Gary Reiter, in a post on urban sustainability communications platform Meeting of the Minds, says he and his wife are BlueIndy members and have given up the use of their two automobiles. He commutes via a combination of bike-sharing, walking, public transportation, Uber and Lyft, and says he primarily uses BlueIndy to either get to work when the weather's bad or go to special events. Most importantly, his "personal quality of life has improved immensely with transportation options."
BlueIndy annual members pay $9.99 per month, and when they use the cars, they pay $4 for the first 20 minutes, and 20 cents a minute after that (there's also the option of a free single-day membership, in which those usage rates double). And according to an AAA study, the annual cost to own and operate a vehicle that's driven 15,000 miles a year is about $8,700, meaning that a two-car family could save upwards towards $15,000 or so a year by ditching their cars in favor of BlueIndy and other transportation methods. Reiter figures that BlueIndy could save its members a collective $24 million a year, even when factoring in what these people will have to pay for all of their transportation services.
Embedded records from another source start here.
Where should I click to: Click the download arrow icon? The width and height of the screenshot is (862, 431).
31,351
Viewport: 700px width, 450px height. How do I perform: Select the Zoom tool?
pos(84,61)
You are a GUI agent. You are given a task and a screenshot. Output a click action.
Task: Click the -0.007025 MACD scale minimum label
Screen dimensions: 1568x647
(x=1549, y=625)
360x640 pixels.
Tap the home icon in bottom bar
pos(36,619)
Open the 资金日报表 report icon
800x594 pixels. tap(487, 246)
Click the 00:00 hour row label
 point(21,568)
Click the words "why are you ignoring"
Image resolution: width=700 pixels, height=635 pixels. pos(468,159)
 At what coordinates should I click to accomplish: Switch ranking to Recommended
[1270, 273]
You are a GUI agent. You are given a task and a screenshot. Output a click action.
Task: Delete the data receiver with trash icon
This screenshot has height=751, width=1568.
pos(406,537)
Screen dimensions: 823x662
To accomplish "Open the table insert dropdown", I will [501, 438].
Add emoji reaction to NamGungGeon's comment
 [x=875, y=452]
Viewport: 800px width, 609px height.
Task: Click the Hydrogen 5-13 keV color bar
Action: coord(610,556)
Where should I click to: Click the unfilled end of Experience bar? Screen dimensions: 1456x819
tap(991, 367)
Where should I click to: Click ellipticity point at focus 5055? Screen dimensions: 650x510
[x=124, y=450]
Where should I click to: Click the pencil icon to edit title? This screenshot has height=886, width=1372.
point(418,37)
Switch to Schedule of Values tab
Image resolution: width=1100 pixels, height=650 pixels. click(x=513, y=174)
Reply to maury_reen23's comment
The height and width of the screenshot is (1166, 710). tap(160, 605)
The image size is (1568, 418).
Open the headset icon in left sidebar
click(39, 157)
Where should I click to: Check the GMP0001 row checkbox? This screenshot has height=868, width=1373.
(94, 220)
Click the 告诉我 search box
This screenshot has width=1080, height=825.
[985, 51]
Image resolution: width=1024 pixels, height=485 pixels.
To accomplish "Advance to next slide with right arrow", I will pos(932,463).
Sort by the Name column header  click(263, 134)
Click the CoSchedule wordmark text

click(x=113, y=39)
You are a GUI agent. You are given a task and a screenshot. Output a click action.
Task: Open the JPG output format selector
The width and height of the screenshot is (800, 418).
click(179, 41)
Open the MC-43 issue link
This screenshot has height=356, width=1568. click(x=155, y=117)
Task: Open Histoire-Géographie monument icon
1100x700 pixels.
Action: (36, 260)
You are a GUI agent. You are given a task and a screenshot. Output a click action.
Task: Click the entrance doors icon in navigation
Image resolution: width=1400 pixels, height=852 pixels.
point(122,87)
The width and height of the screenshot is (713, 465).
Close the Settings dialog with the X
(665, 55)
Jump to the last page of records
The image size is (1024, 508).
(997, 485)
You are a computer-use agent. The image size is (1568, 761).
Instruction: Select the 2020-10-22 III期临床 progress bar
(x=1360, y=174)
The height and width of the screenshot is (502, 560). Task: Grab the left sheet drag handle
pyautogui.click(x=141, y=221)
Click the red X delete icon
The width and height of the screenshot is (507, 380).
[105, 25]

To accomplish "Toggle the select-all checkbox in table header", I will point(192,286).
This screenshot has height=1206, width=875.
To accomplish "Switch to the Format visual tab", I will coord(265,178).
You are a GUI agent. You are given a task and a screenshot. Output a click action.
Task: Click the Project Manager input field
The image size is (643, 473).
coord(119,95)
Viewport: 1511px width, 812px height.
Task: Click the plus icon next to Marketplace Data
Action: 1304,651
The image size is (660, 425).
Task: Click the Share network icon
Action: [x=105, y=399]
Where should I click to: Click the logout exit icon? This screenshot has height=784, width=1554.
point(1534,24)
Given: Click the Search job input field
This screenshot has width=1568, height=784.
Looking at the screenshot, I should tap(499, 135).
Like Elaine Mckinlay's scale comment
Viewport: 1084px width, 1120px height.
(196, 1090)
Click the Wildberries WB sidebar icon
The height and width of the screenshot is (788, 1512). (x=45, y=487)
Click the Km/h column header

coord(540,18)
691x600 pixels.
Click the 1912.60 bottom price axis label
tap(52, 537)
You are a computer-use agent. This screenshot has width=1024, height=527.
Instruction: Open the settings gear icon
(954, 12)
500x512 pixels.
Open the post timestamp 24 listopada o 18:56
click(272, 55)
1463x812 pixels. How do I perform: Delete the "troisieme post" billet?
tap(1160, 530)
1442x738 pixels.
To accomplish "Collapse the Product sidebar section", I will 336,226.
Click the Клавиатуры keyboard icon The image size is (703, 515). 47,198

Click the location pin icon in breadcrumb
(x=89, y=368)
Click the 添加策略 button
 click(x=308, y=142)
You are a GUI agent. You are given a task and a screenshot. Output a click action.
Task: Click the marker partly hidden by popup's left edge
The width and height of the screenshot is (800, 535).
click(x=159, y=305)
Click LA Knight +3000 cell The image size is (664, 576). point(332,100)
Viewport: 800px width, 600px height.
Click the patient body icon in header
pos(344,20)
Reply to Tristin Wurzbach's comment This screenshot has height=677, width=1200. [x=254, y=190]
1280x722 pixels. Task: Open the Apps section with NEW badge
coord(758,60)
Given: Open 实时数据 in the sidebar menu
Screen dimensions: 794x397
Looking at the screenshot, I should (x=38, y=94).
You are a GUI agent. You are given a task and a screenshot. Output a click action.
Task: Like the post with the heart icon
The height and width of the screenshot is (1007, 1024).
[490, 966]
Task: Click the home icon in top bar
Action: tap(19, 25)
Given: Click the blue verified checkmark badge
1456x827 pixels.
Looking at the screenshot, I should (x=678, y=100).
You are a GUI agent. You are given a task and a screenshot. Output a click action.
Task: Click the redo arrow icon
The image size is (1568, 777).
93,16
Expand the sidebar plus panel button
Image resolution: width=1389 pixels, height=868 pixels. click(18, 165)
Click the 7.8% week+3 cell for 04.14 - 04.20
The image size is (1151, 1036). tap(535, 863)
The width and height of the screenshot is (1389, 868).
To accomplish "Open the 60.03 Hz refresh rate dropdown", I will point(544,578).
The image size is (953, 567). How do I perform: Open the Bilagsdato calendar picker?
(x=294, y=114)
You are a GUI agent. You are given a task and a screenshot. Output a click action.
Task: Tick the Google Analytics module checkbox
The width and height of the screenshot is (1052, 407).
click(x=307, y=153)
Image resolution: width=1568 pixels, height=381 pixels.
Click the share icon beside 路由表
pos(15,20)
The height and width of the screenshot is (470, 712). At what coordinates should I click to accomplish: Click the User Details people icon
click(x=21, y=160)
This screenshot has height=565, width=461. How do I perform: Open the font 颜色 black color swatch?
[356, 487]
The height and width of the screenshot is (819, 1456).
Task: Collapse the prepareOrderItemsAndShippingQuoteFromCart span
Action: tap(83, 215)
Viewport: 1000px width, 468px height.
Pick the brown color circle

BlueIndy launched last September amid questions about how the city may have green-lit its $6-million portion of the project's expenses (i.e. the charging infrastructure) without properly getting competitive bids as well as complaints that charging stations were taking up valuable parking spaces around town. But Reiter indicates that the 1,000 members constitute an early success for the program.
Electric chartering has expanded with mixed results. Daimler's Car2go gas been steadily expanding throughout both the US and the world with its Smart ForTwo ED electric-vehicle two-seaters, notably entering New York City last summer. Then again, BMW's DriveNow carsharing program with its i3 EVs shut down last November, with the culprit being the lack of available parking spaces around the city.